Перевернуть все таким образом, чтобы отказаться от Библии и положиться на церковь — это поистине чисто датская идея. Тем не менее, я не могу во имя патриотизма ни лично возрадоваться этому «беспримерному открытию» (а именно таково официальное именование этой идеи среди заинтересованных и весьма искусных персон, то бишь создателя идеи и его восхищенных слушателей[31]), ни счесть желательным, чтобы правительство заказало Те Deum[32]от имени всего населения страны, соединившегося в благочестивом благодарственном молебне ввиду такого «беспримерного открытия». Гораздо лучше, а для меня и попросту несравненно проще позволить Грундтвигу оставить при себе именно это: беспримерное открытие. Конечно, одно время ходили слухи, в особенности, когда подобное же движение началось в Германии Делбрюком[33]и его сподвижниками, что Грундтвиг на деле обязан своей идеей Лессингу, хотя наш соотечественник и не признает за тем «беспримерности». Даже в этом случае личной заслугой Грундтвига будет то, что ему удалось превратить небольшой сократический аргумент, сформулированный в виде проблемы с искуснейшей мудростью, редчайшим скептическим умением и превосходной диалектикой, в некую вечную, беспримерную, всемирно–историческую, абсолютную, достигающую небес, озаренную солнцем истину. Однако даже допустив, что со стороны Грундтвига здесь и была некоторая преемственность (хотя я сам вовсе не допускаю ничего подобного, поскольку беспримерное открытие в самой своей беспримерной абсолютности несет на себе несомненный отпечаток Грундтвиговой оригинальности), было бы тем не менее несправедливым сказать, что все тут попросту заимствовано у Лессинга, поскольку во всем, что выходит из‑под пера Грундтвига, нет ровным счетом ничего, что могло бы напомнить нам Лессинга, или что этот великий мастер постижения мог бы с беспримерной уверенностью востребовать как принадлежащее ему имущество. Если бы, по крайней мере, было сказано, что это мудрый диалектик магистр Линдберг[34], одаренный главный поверенный и хранитель беспримерного открытия, возможно, и обязан чем‑то Лессингу, это было бы отчасти похоже на правду. Во всяком случае, открытие многим обязано таланту Лессинга, коль скоро именно благодаря ему оно получило окончательную форму и поневоле приобрело видимость диалектической оболочки, став менее оторванным от всего остального, менее беспримерным — и несколько более приемлемым для обычного здравого смысла.

-- Цель задания --
Кто во фрагменте о «беспримерном открытии» Грундтвига назван «одаренный главный поверенный и хранитель беспримерного открытия»?

-- Выдержки из данных --
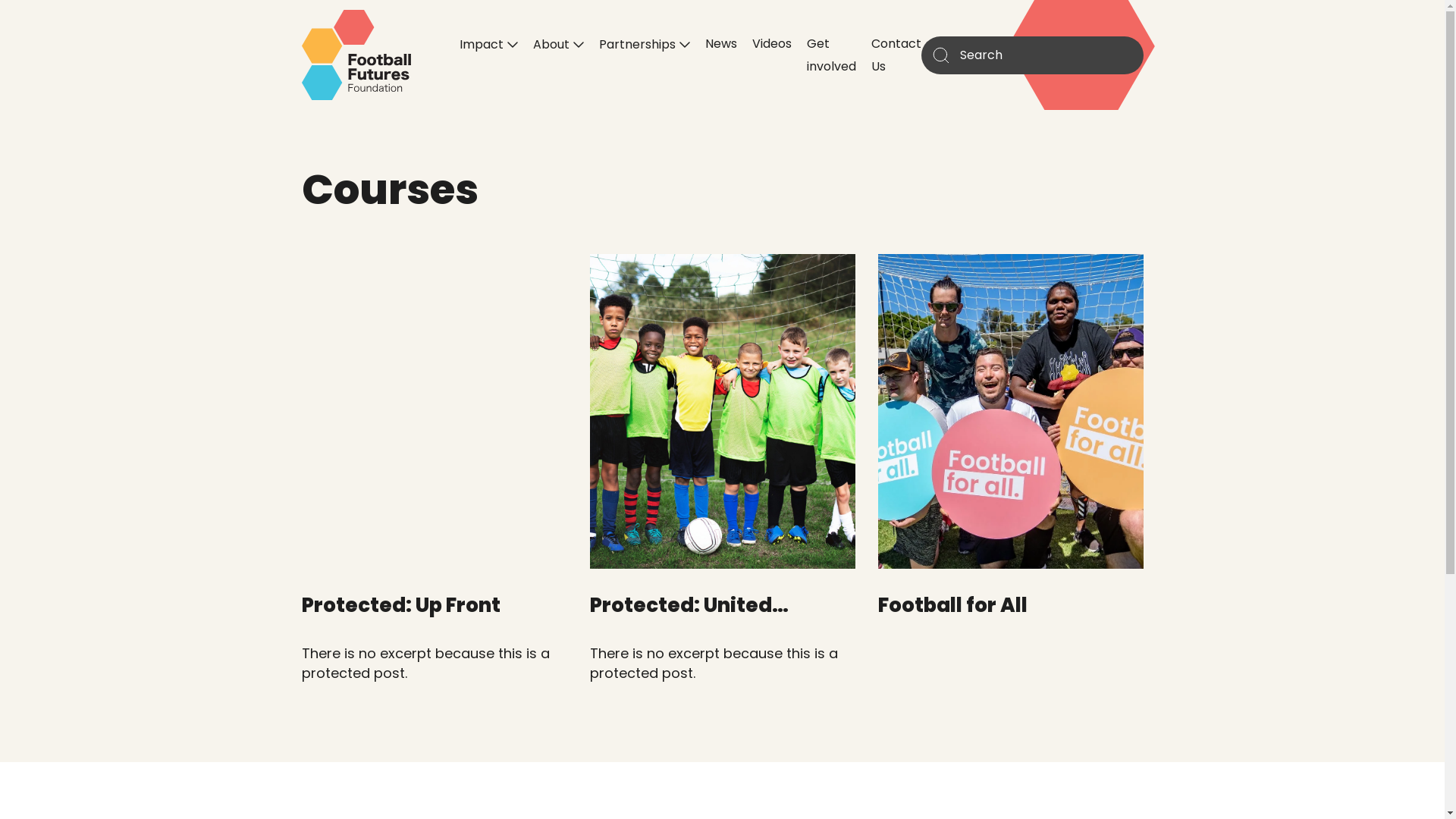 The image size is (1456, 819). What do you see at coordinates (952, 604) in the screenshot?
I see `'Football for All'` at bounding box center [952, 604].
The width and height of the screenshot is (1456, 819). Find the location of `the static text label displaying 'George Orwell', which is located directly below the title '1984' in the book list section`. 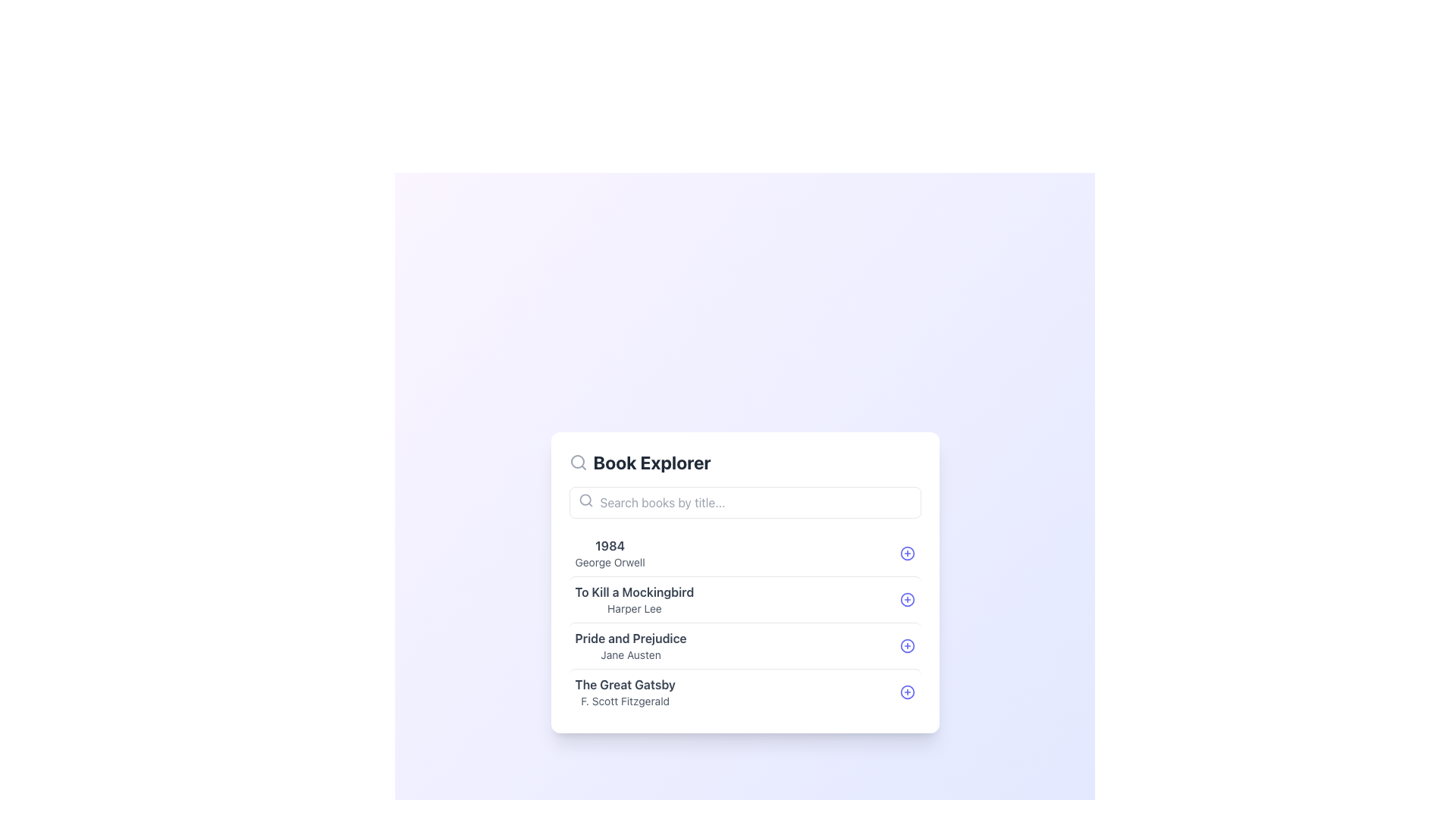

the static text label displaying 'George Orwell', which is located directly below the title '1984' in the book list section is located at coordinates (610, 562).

...

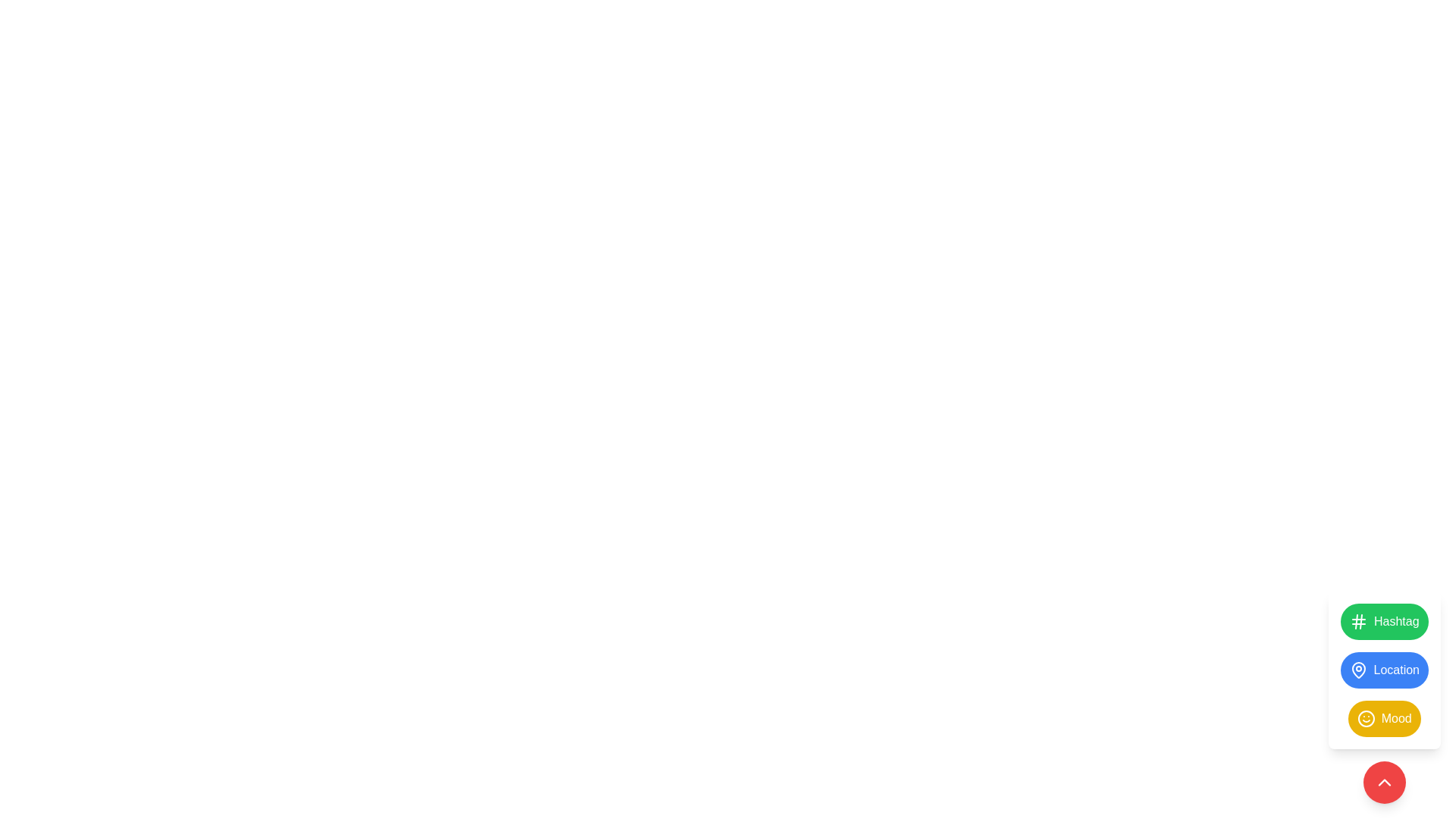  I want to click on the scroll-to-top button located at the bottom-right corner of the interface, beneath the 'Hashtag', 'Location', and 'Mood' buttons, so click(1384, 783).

-- Письменный ответ --
Магистр Линдберг.